# Records excerpted from a collection
++++++++++
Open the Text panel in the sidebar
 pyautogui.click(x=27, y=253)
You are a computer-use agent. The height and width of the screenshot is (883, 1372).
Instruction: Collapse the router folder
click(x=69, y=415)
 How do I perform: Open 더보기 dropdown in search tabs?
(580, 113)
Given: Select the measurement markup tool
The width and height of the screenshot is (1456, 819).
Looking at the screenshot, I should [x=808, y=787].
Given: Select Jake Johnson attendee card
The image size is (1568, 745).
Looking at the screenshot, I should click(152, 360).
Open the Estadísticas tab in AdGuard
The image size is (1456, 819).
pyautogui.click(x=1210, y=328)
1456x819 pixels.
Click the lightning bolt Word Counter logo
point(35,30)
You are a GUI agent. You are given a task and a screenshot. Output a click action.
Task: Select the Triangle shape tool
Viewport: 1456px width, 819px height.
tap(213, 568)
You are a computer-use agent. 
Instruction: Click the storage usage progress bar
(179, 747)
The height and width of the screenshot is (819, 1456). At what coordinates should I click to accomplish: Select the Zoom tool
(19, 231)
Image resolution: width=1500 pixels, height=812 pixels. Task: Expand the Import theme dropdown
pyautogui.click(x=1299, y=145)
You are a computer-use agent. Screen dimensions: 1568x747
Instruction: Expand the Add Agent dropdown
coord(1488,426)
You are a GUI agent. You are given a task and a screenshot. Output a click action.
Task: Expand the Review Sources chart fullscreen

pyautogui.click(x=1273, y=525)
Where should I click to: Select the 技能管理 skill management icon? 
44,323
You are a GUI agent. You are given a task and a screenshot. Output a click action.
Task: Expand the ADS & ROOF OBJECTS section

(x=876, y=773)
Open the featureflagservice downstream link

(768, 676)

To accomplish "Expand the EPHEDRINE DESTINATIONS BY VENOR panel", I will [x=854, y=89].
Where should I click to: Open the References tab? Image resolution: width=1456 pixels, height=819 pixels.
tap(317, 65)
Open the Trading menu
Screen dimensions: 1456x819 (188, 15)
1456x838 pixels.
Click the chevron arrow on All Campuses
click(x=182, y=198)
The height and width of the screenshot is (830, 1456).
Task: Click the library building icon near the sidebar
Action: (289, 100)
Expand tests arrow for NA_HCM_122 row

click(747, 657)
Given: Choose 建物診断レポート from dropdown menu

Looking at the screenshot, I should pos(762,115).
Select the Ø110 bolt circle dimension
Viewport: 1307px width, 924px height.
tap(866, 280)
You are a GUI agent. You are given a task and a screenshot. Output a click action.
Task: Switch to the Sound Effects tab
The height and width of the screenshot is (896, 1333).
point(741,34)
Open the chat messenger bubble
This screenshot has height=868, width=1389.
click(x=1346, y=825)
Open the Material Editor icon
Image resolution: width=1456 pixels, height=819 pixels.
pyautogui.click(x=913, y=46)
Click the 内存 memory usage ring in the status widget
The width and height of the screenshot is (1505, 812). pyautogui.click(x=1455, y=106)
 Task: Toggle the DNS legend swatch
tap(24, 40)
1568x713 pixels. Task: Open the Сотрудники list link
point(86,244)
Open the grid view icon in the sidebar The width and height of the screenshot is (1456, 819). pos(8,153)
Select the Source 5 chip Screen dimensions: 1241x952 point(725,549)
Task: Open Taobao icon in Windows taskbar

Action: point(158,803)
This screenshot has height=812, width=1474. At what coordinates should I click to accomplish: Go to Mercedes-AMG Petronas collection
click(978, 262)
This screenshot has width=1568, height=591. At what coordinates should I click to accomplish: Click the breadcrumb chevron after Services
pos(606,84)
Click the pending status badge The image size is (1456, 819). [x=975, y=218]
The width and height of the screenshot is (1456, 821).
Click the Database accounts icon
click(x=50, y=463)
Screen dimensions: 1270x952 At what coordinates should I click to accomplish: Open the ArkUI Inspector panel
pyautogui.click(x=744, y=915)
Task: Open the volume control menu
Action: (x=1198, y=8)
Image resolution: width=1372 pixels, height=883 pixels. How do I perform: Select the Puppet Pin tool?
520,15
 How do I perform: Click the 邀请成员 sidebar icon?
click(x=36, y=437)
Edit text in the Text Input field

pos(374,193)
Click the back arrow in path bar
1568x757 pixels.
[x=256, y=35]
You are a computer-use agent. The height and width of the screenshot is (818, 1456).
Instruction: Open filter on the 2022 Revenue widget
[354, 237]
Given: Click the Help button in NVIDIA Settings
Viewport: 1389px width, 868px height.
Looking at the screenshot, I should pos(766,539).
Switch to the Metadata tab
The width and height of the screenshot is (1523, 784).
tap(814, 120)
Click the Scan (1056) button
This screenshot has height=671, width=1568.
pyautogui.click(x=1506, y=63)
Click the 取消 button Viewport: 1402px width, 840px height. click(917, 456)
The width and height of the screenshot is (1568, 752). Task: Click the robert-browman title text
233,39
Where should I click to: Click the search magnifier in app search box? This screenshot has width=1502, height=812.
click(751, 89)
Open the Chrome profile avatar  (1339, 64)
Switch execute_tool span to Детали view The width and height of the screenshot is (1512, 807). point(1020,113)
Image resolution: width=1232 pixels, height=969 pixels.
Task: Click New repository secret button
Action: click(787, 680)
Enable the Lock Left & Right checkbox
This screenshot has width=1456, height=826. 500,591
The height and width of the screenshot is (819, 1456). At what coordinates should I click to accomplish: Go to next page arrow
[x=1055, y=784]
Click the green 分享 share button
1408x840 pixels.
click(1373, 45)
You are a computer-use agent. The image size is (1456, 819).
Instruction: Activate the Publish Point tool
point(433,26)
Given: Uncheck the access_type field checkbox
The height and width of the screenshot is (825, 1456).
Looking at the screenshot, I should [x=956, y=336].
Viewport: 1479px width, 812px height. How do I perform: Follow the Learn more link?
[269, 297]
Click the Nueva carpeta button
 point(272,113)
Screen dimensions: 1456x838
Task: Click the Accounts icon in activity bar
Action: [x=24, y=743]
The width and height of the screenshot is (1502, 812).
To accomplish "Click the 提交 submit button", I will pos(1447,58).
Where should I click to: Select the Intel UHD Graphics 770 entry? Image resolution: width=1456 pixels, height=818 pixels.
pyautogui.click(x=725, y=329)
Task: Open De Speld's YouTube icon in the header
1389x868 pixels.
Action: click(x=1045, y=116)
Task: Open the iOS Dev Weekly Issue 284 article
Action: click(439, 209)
++++++++++
# WHAT THIS TASK INVOLVES
Your response should consist solely of the lines from the one containing "next page arrow" to the end of the entries, both ends included, exactly as they appear.

# EXERCISE RESPONSE
The height and width of the screenshot is (819, 1456). At what coordinates should I click to accomplish: Go to next page arrow
[x=1055, y=784]
Click the green 分享 share button
1408x840 pixels.
click(1373, 45)
You are a computer-use agent. The image size is (1456, 819).
Instruction: Activate the Publish Point tool
point(433,26)
Given: Uncheck the access_type field checkbox
The height and width of the screenshot is (825, 1456).
Looking at the screenshot, I should [x=956, y=336].
Viewport: 1479px width, 812px height. How do I perform: Follow the Learn more link?
[269, 297]
Click the Nueva carpeta button
 point(272,113)
Screen dimensions: 1456x838
Task: Click the Accounts icon in activity bar
Action: [x=24, y=743]
The width and height of the screenshot is (1502, 812).
To accomplish "Click the 提交 submit button", I will pos(1447,58).
Where should I click to: Select the Intel UHD Graphics 770 entry? Image resolution: width=1456 pixels, height=818 pixels.
pyautogui.click(x=725, y=329)
Task: Open De Speld's YouTube icon in the header
1389x868 pixels.
Action: click(x=1045, y=116)
Task: Open the iOS Dev Weekly Issue 284 article
Action: click(439, 209)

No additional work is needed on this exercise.